[Form 4] Meridian Corporation Insider Trading Activity
Lindsay Denise, EVP and Chief Financial Officer and a director of Meridian Corporation (MRBK), exercised employee stock options on 08/08/2025. She exercised 5,000 options at an exercise price of $8.50 per share, resulting in the acquisition of 5,000 common shares and increasing her direct beneficial ownership to 93,600 shares. The derivative holdings tied to those options are reported as 0 following the transaction. The filing notes the options and share counts were adjusted for a two-for-one stock split on 02/28/2023, and describes the original vesting schedule: 25% at grant date with the remainder vesting in three equal annual installments beginning one year after each grant. The report was submitted on a Form 4 and is an insider transaction disclosure.
- Exercised 5,000 employee stock options at $8.50 per share on 08/08/2025
- Direct beneficial ownership increased to 93,600 shares following the transaction
- None.
Insights
TL;DR: Routine option exercise by Meridian CFO; increases direct share ownership to 93,600 shares.
This Form 4 discloses a standard exercise of employee stock options by an executive who is also a director. The filing shows 5,000 options exercised at $8.50 per share on 08/08/2025, resulting in 5,000 common shares acquired and direct holdings of 93,600 shares post-transaction. Derivative holdings tied to these options are reported as zero after the exercise. This is a typical equity compensation event and does not, by itself, indicate a change in company operations or financial condition.

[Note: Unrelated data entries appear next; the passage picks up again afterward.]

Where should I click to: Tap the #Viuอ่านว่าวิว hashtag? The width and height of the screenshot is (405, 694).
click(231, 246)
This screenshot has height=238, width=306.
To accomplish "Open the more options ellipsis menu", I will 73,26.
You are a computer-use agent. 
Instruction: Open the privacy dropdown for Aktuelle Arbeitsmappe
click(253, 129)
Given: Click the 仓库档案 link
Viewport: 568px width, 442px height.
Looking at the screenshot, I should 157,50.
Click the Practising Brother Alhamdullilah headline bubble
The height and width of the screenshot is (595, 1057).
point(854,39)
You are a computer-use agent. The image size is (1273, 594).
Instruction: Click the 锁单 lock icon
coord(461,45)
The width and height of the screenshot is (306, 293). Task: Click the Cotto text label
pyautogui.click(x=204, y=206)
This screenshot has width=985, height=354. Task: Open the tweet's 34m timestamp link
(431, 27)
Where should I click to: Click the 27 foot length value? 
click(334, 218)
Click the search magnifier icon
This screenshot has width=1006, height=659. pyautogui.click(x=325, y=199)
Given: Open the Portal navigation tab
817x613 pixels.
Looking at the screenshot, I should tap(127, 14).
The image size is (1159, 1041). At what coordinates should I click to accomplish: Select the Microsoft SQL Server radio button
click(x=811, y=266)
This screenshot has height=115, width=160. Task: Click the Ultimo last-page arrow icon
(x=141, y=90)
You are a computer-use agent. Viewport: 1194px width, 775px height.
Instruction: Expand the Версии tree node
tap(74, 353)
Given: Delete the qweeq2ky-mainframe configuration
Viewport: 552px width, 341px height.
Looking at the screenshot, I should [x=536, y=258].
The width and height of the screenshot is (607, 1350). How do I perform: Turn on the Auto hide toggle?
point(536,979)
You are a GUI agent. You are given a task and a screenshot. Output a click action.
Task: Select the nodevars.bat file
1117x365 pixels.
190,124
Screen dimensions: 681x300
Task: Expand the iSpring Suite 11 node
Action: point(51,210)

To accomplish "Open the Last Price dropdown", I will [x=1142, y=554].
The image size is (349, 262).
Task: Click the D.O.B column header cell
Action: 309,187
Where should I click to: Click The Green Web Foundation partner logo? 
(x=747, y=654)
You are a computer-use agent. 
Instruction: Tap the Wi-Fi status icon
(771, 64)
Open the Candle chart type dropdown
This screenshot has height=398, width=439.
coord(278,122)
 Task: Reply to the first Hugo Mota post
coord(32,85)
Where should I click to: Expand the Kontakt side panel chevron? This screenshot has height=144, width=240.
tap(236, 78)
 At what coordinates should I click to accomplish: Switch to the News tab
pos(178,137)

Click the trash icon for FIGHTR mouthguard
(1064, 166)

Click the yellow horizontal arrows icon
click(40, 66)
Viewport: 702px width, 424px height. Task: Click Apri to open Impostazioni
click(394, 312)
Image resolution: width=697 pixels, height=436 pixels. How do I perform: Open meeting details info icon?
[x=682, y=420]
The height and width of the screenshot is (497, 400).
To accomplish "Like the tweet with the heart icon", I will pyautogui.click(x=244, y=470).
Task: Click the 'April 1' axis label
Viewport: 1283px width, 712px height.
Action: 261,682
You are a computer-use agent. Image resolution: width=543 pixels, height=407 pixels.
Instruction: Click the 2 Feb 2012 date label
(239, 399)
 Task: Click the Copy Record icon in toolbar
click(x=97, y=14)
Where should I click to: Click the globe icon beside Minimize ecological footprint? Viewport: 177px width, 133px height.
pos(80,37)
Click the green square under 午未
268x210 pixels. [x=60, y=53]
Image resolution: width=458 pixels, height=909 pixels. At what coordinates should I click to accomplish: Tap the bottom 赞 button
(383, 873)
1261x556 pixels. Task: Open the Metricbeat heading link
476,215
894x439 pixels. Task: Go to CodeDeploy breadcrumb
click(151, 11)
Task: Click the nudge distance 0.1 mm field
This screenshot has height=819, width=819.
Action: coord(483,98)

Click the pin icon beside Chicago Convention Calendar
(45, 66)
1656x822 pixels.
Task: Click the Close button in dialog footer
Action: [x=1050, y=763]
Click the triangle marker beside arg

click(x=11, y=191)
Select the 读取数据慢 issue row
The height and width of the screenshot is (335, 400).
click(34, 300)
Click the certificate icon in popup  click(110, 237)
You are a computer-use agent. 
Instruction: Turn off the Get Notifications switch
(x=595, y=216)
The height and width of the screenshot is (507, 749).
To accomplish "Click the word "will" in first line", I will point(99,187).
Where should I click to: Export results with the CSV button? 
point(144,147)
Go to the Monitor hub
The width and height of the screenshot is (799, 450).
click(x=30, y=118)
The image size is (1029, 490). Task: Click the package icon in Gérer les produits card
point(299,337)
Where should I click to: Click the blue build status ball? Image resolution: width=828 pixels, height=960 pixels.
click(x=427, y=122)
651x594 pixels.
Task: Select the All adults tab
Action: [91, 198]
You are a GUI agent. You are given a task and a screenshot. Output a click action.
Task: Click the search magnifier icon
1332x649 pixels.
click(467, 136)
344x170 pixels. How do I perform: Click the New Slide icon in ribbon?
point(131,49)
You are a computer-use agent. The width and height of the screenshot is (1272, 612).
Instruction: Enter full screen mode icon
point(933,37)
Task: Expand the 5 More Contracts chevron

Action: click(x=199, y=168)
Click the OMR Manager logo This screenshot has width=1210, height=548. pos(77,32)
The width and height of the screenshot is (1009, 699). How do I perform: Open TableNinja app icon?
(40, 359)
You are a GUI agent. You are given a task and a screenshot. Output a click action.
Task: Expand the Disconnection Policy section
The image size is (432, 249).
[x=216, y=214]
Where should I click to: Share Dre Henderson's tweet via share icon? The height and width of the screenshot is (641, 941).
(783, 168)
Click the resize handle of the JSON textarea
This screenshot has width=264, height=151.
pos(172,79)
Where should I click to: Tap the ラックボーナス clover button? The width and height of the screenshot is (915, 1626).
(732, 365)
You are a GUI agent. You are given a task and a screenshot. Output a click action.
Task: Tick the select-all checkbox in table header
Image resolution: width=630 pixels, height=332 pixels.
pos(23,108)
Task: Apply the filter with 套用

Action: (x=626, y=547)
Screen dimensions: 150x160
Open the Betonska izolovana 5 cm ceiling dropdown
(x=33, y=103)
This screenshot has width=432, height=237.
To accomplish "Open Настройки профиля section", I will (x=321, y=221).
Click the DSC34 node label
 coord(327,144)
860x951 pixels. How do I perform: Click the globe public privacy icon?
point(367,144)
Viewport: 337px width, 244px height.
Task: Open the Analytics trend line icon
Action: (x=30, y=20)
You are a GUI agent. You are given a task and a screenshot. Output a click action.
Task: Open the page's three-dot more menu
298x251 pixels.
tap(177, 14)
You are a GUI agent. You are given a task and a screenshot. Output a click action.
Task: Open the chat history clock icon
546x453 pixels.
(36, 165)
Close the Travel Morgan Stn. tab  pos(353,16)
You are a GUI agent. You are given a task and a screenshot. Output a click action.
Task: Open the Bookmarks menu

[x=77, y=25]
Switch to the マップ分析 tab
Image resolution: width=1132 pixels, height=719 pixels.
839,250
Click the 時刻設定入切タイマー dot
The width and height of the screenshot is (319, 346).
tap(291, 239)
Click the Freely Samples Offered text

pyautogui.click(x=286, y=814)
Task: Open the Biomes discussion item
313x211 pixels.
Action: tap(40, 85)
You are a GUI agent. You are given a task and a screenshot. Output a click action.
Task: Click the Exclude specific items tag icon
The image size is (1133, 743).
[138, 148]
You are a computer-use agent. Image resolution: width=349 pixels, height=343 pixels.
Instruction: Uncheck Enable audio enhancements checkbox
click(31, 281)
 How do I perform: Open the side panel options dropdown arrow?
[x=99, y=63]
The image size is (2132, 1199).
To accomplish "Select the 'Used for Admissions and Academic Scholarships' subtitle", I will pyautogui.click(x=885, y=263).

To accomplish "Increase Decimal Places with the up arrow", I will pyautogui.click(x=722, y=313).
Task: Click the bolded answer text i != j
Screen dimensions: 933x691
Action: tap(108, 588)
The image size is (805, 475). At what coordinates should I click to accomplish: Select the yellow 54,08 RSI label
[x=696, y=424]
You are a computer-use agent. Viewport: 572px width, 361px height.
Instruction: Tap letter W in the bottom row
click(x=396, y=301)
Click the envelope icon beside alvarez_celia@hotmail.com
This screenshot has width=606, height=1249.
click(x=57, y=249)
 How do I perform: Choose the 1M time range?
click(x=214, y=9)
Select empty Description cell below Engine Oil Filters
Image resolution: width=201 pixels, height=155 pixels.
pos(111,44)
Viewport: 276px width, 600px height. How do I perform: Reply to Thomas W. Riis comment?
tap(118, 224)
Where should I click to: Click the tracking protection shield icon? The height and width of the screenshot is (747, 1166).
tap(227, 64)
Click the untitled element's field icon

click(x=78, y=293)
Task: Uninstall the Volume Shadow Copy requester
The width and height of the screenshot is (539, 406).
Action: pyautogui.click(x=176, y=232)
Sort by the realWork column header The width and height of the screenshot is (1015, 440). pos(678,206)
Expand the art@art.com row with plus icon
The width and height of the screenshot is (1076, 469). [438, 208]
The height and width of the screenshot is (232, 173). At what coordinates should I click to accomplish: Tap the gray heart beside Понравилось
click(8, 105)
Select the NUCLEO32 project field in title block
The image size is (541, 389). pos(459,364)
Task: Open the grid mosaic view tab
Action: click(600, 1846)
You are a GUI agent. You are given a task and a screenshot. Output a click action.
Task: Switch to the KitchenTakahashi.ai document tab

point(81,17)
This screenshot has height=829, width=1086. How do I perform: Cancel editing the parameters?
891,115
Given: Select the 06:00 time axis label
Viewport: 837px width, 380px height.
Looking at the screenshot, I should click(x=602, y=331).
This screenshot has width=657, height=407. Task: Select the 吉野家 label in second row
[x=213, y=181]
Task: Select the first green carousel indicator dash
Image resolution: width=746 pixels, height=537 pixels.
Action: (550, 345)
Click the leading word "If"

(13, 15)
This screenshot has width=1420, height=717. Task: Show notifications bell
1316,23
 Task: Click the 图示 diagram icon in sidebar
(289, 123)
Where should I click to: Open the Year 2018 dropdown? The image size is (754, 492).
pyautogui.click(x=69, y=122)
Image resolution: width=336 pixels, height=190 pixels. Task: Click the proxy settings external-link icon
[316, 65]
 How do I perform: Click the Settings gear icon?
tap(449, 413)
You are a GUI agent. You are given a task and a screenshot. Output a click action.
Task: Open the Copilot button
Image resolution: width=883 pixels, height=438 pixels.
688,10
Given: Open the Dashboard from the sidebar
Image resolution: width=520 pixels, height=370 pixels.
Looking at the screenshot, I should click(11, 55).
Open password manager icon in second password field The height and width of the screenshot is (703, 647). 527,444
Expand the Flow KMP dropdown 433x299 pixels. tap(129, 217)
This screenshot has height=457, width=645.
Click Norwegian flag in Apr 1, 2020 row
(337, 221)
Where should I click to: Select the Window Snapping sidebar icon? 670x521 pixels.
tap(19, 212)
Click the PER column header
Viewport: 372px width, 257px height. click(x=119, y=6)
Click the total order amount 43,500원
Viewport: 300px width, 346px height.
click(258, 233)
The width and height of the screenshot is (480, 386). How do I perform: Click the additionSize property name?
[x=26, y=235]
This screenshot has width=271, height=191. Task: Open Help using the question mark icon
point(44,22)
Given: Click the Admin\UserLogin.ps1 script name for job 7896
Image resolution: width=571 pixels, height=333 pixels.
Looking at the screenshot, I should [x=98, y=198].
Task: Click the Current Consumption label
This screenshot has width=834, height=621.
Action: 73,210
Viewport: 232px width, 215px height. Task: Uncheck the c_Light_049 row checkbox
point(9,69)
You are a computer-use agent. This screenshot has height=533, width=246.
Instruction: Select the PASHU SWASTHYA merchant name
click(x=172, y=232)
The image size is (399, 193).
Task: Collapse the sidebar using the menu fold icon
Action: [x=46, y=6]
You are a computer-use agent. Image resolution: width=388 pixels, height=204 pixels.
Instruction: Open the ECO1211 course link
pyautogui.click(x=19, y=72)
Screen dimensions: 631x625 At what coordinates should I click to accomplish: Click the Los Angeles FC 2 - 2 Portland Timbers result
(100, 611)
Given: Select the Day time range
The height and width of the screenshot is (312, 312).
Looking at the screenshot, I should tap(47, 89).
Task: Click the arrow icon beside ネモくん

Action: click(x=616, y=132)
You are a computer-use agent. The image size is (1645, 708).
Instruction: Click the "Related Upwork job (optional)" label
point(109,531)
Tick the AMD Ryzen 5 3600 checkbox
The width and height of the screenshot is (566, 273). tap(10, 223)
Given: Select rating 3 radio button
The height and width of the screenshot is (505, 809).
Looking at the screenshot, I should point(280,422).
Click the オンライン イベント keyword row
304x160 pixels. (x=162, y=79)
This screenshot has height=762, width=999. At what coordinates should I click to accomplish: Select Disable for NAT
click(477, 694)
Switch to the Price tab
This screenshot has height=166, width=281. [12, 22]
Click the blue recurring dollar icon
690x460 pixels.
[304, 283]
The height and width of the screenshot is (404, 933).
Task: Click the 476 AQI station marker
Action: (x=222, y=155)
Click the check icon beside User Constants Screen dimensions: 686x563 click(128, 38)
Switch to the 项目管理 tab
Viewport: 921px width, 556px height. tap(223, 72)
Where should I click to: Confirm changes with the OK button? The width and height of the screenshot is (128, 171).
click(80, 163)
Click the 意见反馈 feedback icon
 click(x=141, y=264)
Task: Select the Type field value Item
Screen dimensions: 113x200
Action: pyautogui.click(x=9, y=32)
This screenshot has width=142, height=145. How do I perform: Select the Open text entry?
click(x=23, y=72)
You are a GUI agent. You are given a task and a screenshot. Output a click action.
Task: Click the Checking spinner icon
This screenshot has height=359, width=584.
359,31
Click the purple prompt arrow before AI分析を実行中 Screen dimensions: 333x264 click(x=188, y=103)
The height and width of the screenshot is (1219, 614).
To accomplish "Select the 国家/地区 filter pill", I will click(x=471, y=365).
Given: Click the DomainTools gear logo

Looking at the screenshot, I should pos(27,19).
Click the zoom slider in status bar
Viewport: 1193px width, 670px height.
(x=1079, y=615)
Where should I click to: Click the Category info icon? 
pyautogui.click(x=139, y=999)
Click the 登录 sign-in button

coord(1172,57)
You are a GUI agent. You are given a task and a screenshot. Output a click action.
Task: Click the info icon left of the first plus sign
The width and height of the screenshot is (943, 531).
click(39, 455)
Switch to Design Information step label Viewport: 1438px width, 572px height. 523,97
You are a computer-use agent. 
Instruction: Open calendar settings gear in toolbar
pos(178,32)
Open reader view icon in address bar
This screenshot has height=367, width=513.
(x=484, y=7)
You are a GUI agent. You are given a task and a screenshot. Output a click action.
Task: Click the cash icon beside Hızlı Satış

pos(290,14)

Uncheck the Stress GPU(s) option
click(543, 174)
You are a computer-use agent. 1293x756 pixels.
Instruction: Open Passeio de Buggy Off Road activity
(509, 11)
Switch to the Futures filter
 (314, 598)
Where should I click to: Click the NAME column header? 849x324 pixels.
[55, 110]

TL;DR: Insider exercise aligns executive compensation into direct equity; disclosure follows Section 16 reporting requirements.
The report identifies Lindsay Denise as both an officer (EVP, CFO) and a director, and documents the conversion of employee stock options into common shares. The filing includes explicit vesting terms and a note that share figures were adjusted for a 2/28/2023 two-for-one split, supporting transparent disclosure. As filed on Form 4, this satisfies insider transaction reporting obligations; the disclosure itself is procedural and routine absent additional context.